The case of Morrill v. Gallagher, 370 Mich. 578, 122 N.W.2d 687, also illustrates the rule we adopt. There the insured as a practical joke threw a lighted firecracker, referred to as a cherry bomb, into a room where the plaintiff, a fellow employee, was working. The insured's purpose was to startle him. The results turned out to be far more serious than anticipated and caused impairment of the plaintiff's hearing and psychic disorder. The exclusion for intentional injury was held not applicable. The court said: "Some emphasis is placed on exclusion (c) on the ground that in the instant case the firecracker was thrown intentionally. Unquestionably such was the case, but it will be noted that under the language of the excluding clause the injury must be caused `intentionally.' There is nothing in this case to justify a conclusion that either Gallagher or Canfield intended to cause any physical harm to plaintiff."

On the basis of the foregoing analysis and authorities, we conclude that the rule we have earlier formulated is the proper one and tends to promote the fulfillment of the reasonable expectations of the insured and the injured, and at the same time will tend to promote the public policy of excluding coverage where there is a deliberate intention to cause physical harm or where, as in Rankin v. Farmers Elevator Mut. Ins. Co., supra, such intention must be attributed as a matter of law because the acts are of such a nature that the injury must necessarily be expected.

The appellee, James Brailey, and the appellee, Allen Muth, assign as error the refusal of the trial court to allow them attorneys' fees to be taxed as costs for the services of their respective attorneys in the court below in this action. They rely upon section 44-359, R.S.Supp., 1972, and our recent holdings in Workman v. Great Plains Ins. Co., Inc., 189 Neb. 22, 200 N.W.2d 8; and State Farm Mut. Auto. Ins. Co. v. Selders, 189 Neb. 334, 202 N.W.2d 625; and upon Metcalf v. Hartford Acc. & Ind. Co., 176 Neb. 468, 126 N.W.2d 471.

In Workman v. Great Plains Ins. Co., Inc., supra, this court held that the 1971 *368 amendment to section 44-359, R.R.S.1943, made it applicable to declaratory judgment actions brought by the insured against the insurer. In State Farm Mut. Auto. Ins. Co. v.
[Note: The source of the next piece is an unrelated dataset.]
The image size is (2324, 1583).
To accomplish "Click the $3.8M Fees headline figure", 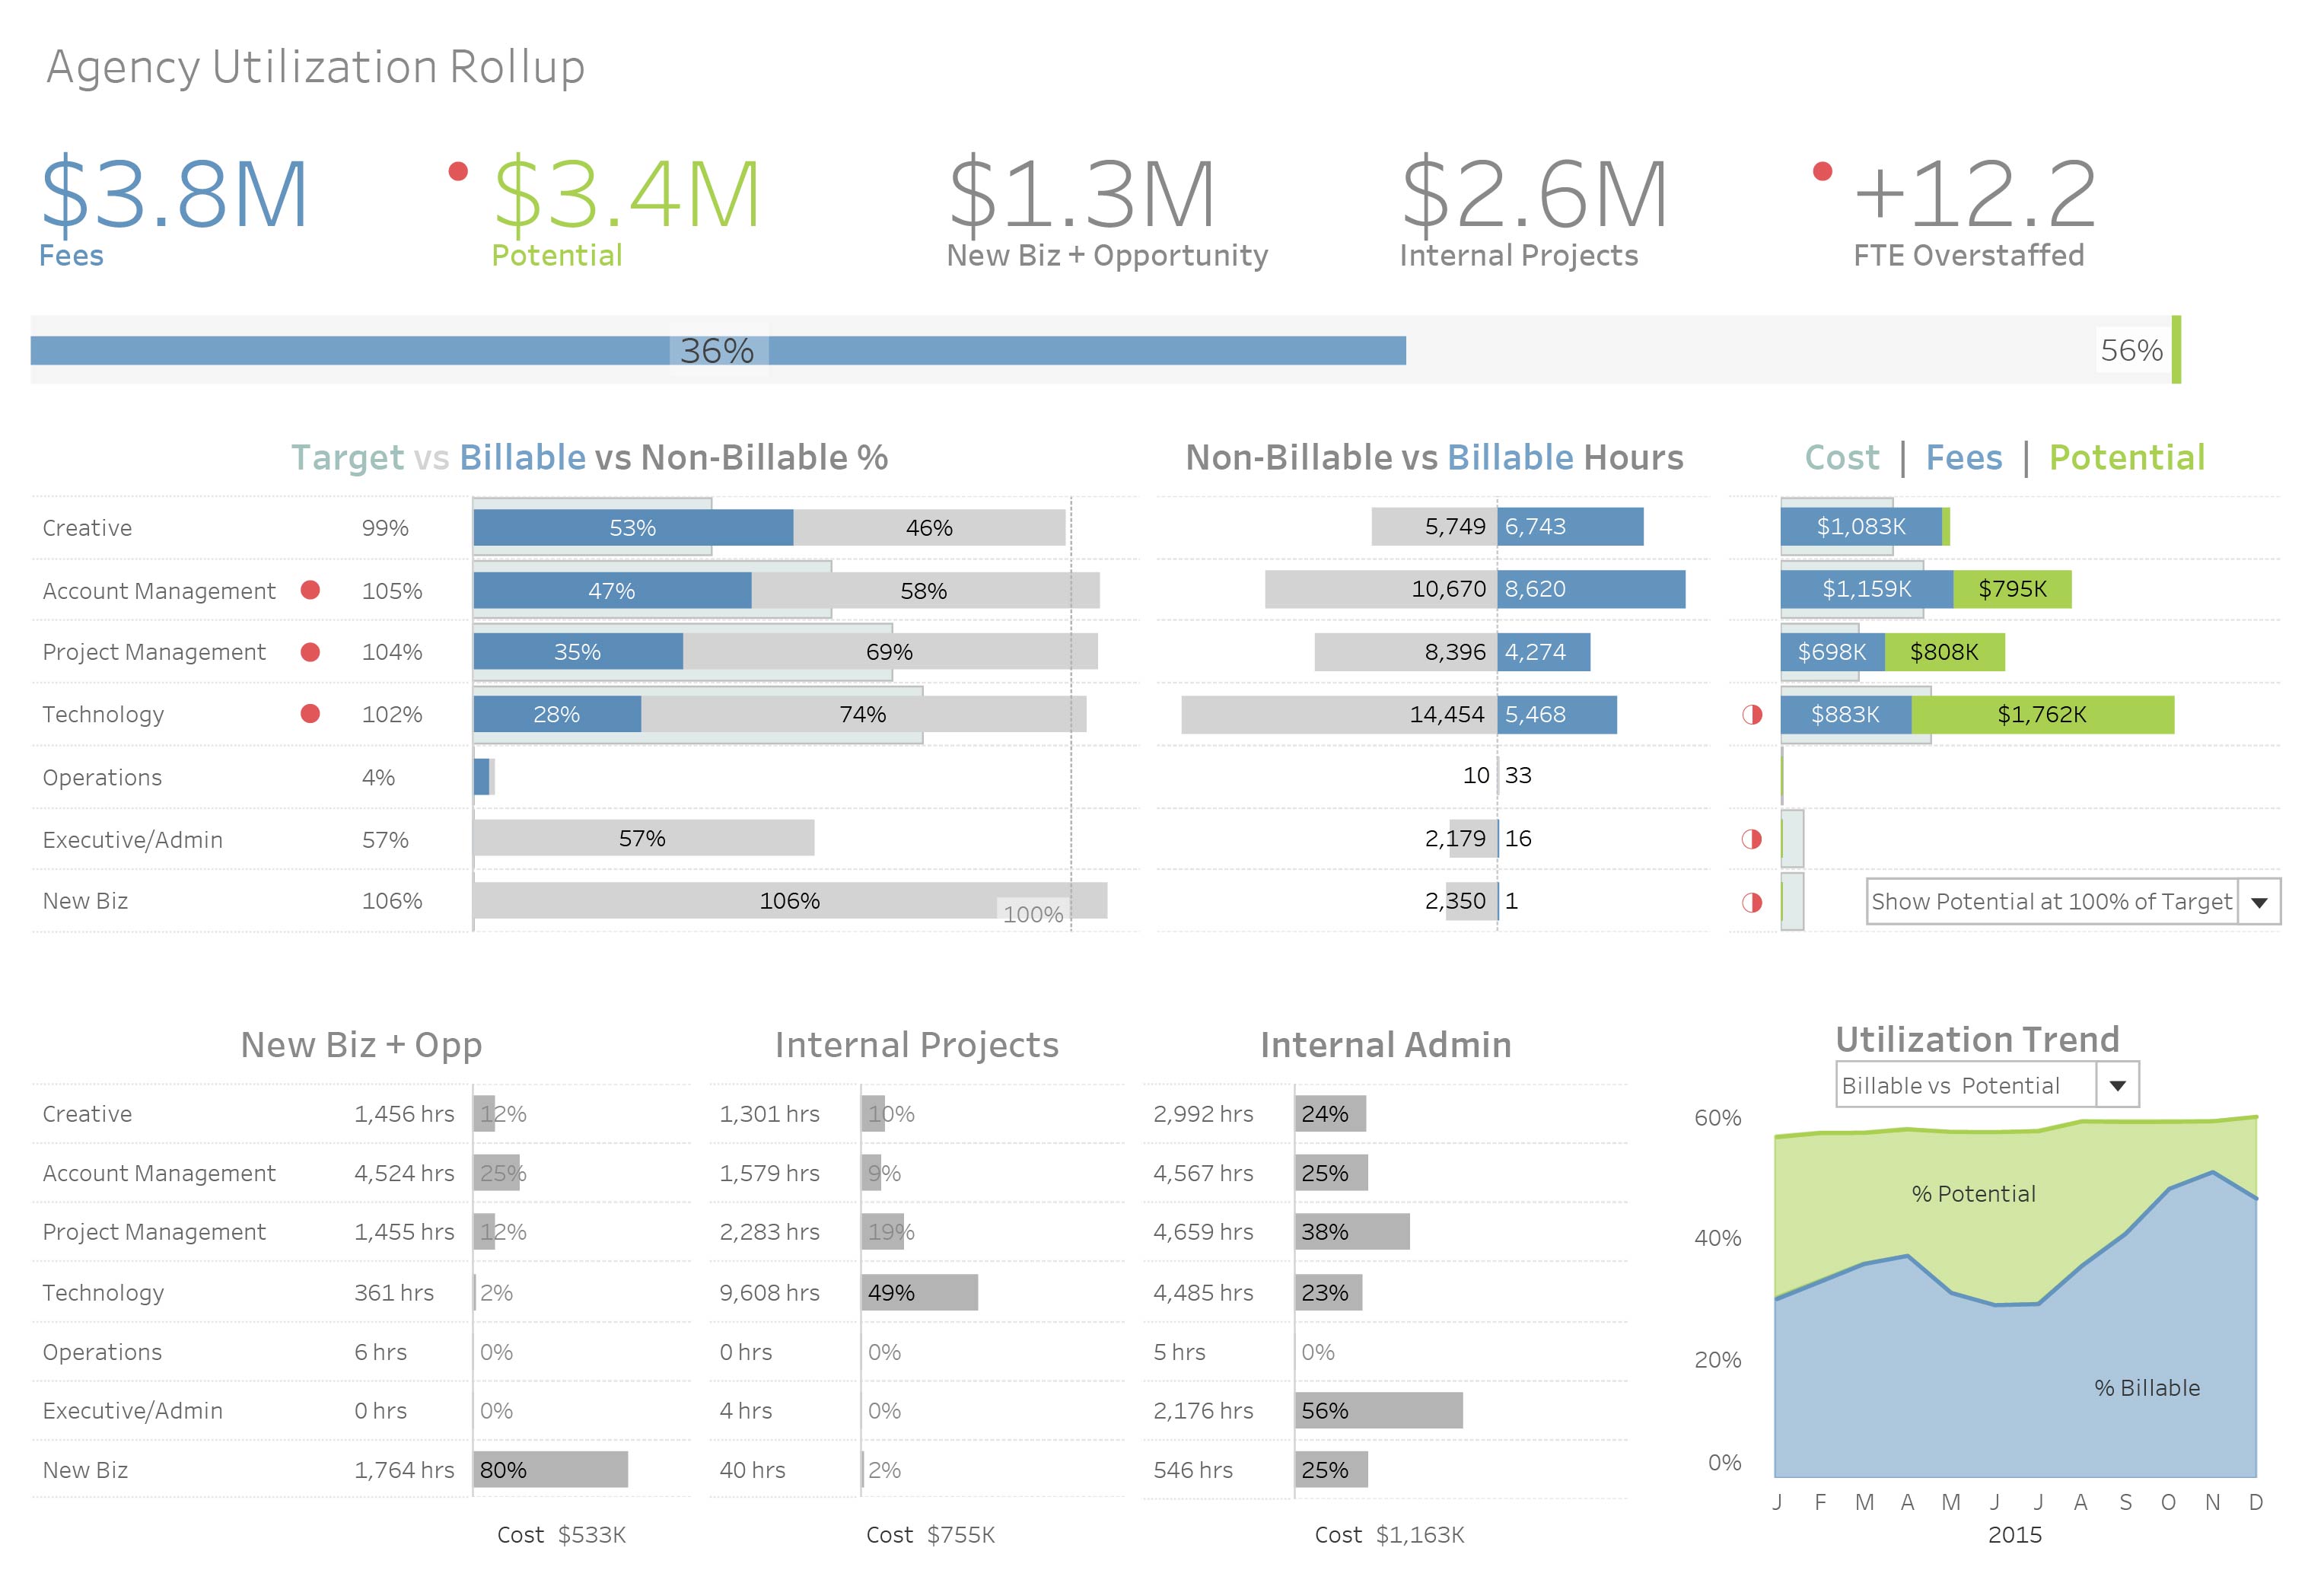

Selders, supra, we said the right to attorney's fees did not depend upon who brought the action and awarded attorney's fees to the insured in an action brought by the insurer. In the earlier case of Metcalf v. Hartford Acc. & Ind. Co., supra, we held that a judgment creditor was entitled to attorney's fees when he had to bring an action against the liability insurer to collect his judgment against the insured. This action is brought by the insurer against both the insured and the judgment creditor and its result is tantamount to an action by the judgment creditor on the policy. The court below erred in not awarding an attorney's fee to Brailey and Muth in this action.

The appellant urges that we overrule Selders and argues that before we can reach the result we now do, we must overrule Lundt v. Insurance Co. of North America, 184 Neb. 208, 166 N.W.2d 404. Our holdings in State Farm Mut. Auto. Ins. Co. v. Selders, supra, and in Lundt v. Insurance Co. of North America, supra, are clearly distinguishable. In Lundt v. Insurance Co. of North America, supra, the facts were that the plaintiff had earlier obtained a judgment against the insured which the defendant liability carrier paid. The plaintiff then sought in the cited case to obtain an attorney's fee from the insurer for its services to the plaintiff in the action in which it obtained the judgment against the insured. There never was any action on the policy because the insurer had paid. The situation in Lundt v. Insurance Co. of North America, supra, is the same as if the court below or this court were being asked to award Brailey an attorney's fee for the services of his attorney in obtaining the judgment against Muth. Lundt has no application to this case. Appellees James Brailey and Allen Muth are awarded an attorney's fee of $750 for services of their attorneys in this court. If the parties cannot agree upon the division of said fee, the court below may hear evidence and make an appropriate division.

Affirmed in part, and in part reversed and remanded for further proceedings.